Try to have a good day, and don't let this get you down.
 

Goofette

New Member
Originally posted by mightyduck
Happy birthday, Sheri! :D



I always tell the people I live with where I will be and when I will be back--if I don't show up, I want them looking for a body! And I sure don't want the embarrassment of having people looking for me for no reason!

I just read this again and it made me remember some of the most embarassing :o moments as a youth. Oh Geez, I remember coming home from college one weekend, telling my mom I was going to be playing tennis. We were having a tennis tournament and it was at night, anyway, here comes mom in her nightgown just furious at me for not being home yet. She said she'd looked all over town for me :lol: :lol: She had her hair up in a hair net, house shoes on, the whole works. My Gosh I was So embarassed. Madder than all get out at the time, but extremely embarassed. Now I look back on it and laugh....:lol: :lol: Nothing worse than a parent coming to look for you and Finding you with your friends.

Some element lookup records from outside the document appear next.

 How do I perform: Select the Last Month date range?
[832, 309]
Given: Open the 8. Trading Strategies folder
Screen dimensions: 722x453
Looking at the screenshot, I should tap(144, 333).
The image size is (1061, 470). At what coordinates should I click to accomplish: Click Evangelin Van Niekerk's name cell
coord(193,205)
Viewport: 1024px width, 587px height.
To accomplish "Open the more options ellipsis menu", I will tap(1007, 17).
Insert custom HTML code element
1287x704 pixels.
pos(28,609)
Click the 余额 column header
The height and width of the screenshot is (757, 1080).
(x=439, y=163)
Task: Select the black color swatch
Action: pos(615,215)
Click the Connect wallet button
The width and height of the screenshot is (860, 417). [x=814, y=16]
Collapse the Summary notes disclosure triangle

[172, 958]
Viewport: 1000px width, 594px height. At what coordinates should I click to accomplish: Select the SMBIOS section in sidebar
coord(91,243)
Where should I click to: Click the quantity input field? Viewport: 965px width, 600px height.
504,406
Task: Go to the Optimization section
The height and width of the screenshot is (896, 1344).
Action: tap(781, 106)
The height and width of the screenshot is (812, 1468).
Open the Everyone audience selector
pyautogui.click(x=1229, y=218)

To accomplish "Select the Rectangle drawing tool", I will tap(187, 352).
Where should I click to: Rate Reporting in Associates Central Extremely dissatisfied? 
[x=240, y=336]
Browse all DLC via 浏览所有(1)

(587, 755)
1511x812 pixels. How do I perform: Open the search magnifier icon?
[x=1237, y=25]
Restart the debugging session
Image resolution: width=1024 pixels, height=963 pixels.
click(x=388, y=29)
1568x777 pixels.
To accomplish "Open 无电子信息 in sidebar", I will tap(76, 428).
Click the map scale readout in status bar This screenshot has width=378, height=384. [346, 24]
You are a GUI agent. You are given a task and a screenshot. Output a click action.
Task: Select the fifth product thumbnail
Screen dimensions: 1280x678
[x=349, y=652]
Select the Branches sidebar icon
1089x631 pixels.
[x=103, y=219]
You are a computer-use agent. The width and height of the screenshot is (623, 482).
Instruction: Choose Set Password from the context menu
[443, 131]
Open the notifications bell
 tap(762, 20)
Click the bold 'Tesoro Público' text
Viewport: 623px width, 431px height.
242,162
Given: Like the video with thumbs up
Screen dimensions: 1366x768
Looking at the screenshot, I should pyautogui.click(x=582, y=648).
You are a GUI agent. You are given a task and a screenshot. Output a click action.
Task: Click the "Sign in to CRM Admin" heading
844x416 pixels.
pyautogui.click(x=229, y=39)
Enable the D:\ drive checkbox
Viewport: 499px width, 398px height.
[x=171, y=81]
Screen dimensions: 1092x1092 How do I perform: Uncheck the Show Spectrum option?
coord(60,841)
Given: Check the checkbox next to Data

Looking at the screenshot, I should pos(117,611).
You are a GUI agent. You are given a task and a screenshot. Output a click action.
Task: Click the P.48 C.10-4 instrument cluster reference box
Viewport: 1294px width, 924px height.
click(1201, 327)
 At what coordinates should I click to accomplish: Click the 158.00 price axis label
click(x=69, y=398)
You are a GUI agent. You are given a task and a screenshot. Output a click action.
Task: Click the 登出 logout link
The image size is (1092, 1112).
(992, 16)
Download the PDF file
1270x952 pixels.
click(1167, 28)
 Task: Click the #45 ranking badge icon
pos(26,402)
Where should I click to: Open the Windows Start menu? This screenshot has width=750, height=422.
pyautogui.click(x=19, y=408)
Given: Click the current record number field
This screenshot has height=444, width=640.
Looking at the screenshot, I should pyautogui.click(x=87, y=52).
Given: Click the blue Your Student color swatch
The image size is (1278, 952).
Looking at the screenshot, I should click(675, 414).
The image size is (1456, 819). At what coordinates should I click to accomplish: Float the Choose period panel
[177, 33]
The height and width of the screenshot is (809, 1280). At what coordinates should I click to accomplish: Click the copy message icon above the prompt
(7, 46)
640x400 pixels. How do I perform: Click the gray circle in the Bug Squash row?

Anyone else have this happen to them :animwink:
 

Don L Duck

New Member
Sheri I was not responding to the fact you were out till 11:00 pm.
I was responding to what Disjosh said about someone on this thread being ultra conservative about a 14 year old staying out till 11 pm. I felt it was very liberal of your parents letting you stay out that late.
Also I feel that if you can't take the fact that not everyone will not agree with how you feel when you post or say something,,, you should not do either.
That is a part of life that you will have to deal with not everyone will see it your way or agree with you or even understand how you feel.
The most important thing to remember is they are your feelings and opinions and never let anyone change them and... never get angry at others for having them.
 

Sheri

New Member
Original Poster
And if you noticed...I was blaming myself for that. I kept saying I'm mad but it's only my fault. Thanks for bringing that back up.